* _Your goal_
For each line of the data below, test for "computer". Report only the number of lines that pass.

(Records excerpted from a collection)
****************************************

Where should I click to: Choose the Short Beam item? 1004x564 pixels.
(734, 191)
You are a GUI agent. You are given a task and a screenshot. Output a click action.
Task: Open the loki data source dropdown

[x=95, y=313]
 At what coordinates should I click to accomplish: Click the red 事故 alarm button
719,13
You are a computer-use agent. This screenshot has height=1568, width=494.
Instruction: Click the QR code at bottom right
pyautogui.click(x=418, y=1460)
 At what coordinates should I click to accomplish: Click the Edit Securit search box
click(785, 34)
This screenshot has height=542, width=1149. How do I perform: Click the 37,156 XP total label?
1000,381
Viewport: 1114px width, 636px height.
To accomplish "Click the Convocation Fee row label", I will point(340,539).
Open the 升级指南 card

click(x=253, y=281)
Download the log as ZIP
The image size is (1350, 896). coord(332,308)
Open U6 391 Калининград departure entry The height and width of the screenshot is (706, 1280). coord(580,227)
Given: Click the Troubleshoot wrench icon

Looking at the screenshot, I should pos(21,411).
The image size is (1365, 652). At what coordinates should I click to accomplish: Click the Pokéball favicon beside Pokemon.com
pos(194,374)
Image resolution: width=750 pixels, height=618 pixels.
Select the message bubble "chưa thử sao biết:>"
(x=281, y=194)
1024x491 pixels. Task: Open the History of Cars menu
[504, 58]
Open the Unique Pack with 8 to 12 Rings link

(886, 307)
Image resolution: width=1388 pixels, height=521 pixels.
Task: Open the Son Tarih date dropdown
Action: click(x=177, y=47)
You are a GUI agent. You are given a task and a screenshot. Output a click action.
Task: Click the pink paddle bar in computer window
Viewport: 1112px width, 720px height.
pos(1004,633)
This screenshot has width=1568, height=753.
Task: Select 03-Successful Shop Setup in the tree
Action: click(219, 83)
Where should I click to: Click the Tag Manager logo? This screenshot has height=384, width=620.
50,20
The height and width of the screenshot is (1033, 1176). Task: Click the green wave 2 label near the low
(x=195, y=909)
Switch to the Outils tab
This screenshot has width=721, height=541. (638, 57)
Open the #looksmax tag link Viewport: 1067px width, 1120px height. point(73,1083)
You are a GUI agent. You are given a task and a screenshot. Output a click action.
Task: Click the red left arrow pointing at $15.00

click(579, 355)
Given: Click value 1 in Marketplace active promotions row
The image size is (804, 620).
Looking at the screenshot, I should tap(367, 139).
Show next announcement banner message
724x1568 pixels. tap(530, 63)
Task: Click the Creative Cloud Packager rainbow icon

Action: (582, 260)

****************************************

* _Task solution_
2